TASK INSTRUCTIONS: Among the entries below, extract exactly the lines that run from the one with "You are a GUI" through the one with "Task: Go to the USUARIOS section", both ends included.

PROVIDED RECORDS:
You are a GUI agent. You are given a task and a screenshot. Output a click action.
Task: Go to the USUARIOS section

---

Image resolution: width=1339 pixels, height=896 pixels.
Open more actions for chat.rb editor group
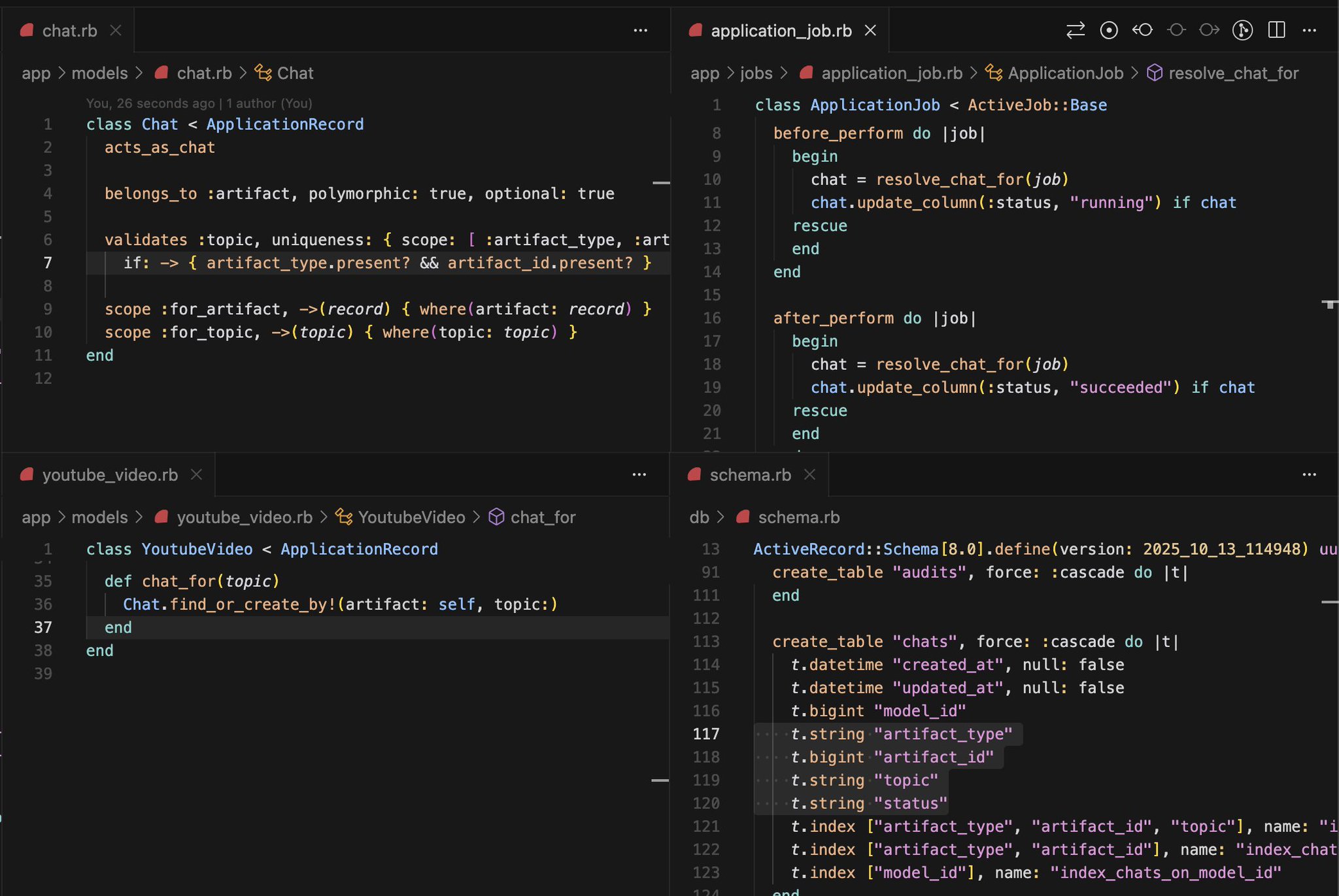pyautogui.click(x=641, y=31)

OUTPUT BELOW:
You are a GUI agent. You are given a task and a screenshot. Output a click action.
Task: Go to the USUARIOS section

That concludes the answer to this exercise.